LINCOLN, NEB. Barry Collier will be retained as Nebraska's head basketball coach for at least another year, ending weeks of speculation about his status.
Athletic director Steve Pederson and Executive Associate Athletic Director Marc Boehm issued a joint statement Sunday night announcing that Collier would stay.
It would have cost Nebraska $976,090 to buy out the last two years of Collier's four-year contract.
The Cornhuskers (19-13) lost six of their last eight regular-season games to finish in sixth place in the Big 12 Conference at 7-9. But they knocked off Missouri and Oklahoma to reach the semifinals of the Big 12 tournament. Their surprising run ended with a 79-65 loss to eventual tournament champion Kansas University on Saturday.
"In an overall view, finishing in the top half of the Big 12, being the No. 6 seed in the tournament, and winning 19 games represents significant improvement from a year ago," Pederson and Boehm said. "The missing ingredient now is an NCAA Tournament appearance."
The Huskers will play in the NIT, traveling to Hofstra for a Thursday game.
Collier is 89-90 overall and has never had a winning Big 12 record in six seasons at Nebraska.

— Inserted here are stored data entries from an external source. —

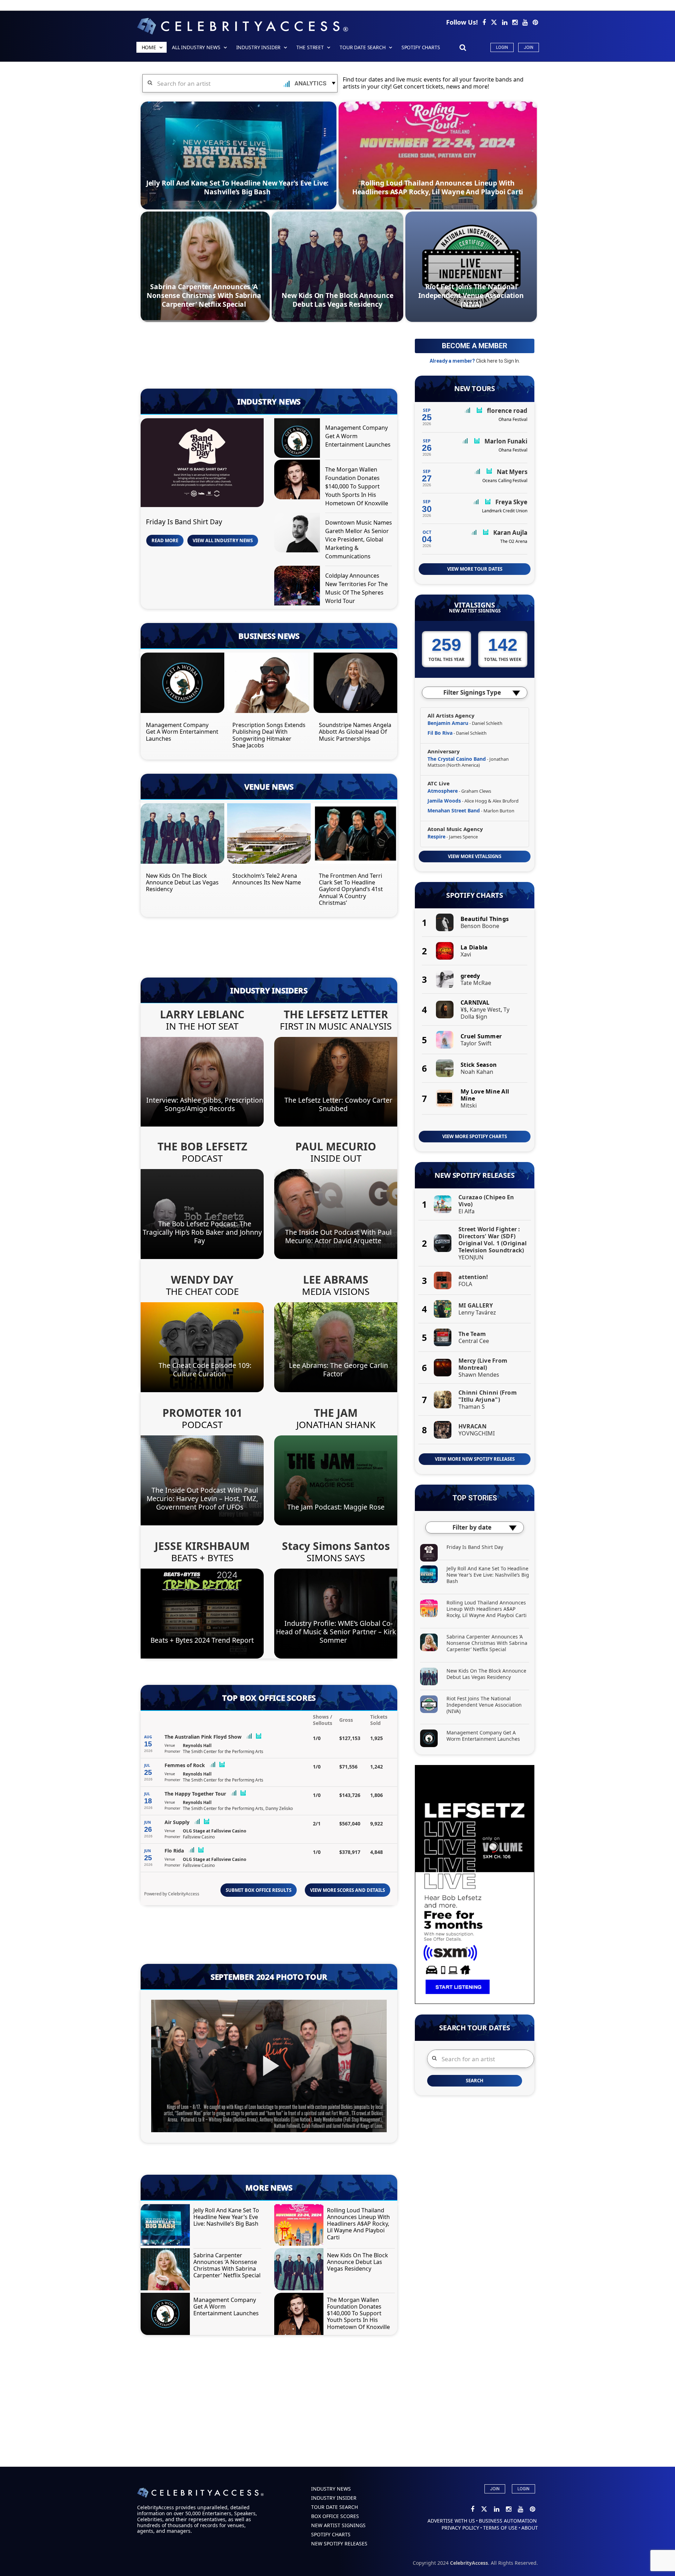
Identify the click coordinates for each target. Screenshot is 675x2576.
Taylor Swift (476, 1043)
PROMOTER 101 (202, 1413)
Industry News (331, 2488)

Attendance at the Devaney Sports Center this season was the lowest in the building's 30-year history.
Collier's job status became an issue last season as the Huskers finished 14-14 overall and tied for eighth in the Big 12 with a 7-9 league record.
The Huskers this season played an undistinguished nonconference schedule, which included a 26-point loss to in-state rival Creighton, but then opened Big 12 play 5-3 and were as high as third place in the standings. Nebraska's 2-6 dive at the end of the regular season included home losses to Texas Tech and Kansas State, teams that finished below the Huskers in the conference.
"The success in the Big 12 tournament is quite possibly the next step in turning the corner. We beat an excellent Oklahoma team, the No. 3 seed in the tournament and a top 20 team, and did it in impressive fashion," Pederson and Boehm said.
The administrators also said they had been impressed with the play of a number of newcomers and that their performances were a reason for optimism.
They said they also supported Collier's midseason decision to dismiss Joe McCray, who had repeated broken team rules.
"Barry Collier is a fine man and excellent representative of the University of Nebraska," Pederson and Boehm said. "He does things the right way, he works hard, he has an excellent staff and his players actions are in line with how we believe a program should be run."